I have been thinking about her a great deal these last few days in light of the desert commitment to seeking silence. She offers me wisdom about what it means to be selective about my words. Cultivating silence is about making space for another voice to speak. Silence is a presence rather than an absence. I can fill my day with endless words or I can choose when to speak and when to keep silent. How often do I engage in conversation and anticipate my next words without truly attending to what is being said in that moment?
For the desert elders, silence isn’t just the absence of sound but a form of human consciousness.
It was said of Abba Agathon that for three years he lived with a stone in his mouth, until he had learnt to keep silence. (Agathon 15)
This silence of the heart is a profound place of moving beyond ego, judgments, and dualistic thinking to witness the presence of the divine. In the Rule of St Benedict, he writes in chapter 42 that “1Monks should diligently cultivate silence at all times, but especially at night.” This is the heart of being a monk in the world, carrying this silence into everything we do, letting go of the endless chatter that fills our minds and hearts and takes away our clarity. Even when we cannot control the external noise of the world, we can cultivate an internal silence and peace.
The heart is the source of words and actions. It was considered to be an “axial” organ that centers the physical and spiritual dimensions of human life. Silence makes space within our hearts for grace to cultivate our lives like a fertile field. In silence we can experience a sense of inner expansiveness which makes more room for God’s presence.
We practice silence not just for its own sake. We cultivate silence so that we might hear another voice deeper than our own. We cultivate the conditions to encounter the presence of God.

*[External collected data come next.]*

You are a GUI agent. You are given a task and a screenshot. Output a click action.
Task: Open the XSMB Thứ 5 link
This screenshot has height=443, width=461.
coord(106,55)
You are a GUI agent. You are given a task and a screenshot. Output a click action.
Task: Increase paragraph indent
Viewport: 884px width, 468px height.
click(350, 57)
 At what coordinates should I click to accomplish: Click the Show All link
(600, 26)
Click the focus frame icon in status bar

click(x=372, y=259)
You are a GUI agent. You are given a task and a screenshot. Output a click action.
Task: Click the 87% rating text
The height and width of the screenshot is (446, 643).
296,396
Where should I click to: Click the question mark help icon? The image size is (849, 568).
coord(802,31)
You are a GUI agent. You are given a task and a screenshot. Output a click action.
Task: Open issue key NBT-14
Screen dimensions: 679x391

The only thing we can do is practice, show up every day, for just a few moments. Turn off the TV, the radio, the computer, the phone, go into a room and close the door, it might even be your car. Close your eyes and rest. Voices will arise, but gently and compassionately let them go and simply dwell in the space of silence.
“You stand outside the door, reading one more book about how to open the door. You note in your journal one more thought about what it might be like. Yet the longings of your heart remain . . . Let today be the day you open the door of your heart to God.” -Joyce Rupp, Open the Door: A Journey to the True Self
That door is usually the door to silence. You perhaps read many wise and wonderful books about being contemplative, you journal about what it would be like to have more silence in your life, you think all kinds of beautiful thoughts about silence, and yet how often do you actually make the space for silence to enter your being? How often do you simply let go of all the striving, the desire to do and achieve and make perfect, and simply rest into the one who is already perfect, the one who holds you in a stillness more beautiful than anything you can imagine for yourself. It is simply a gift to receive. Let today be the day you open the door of your heart and simply receive the silence. Simply listen to what is shimmering there for you.
Pay attention to the longings they stir in you. And most important of all, keep showing up to practice.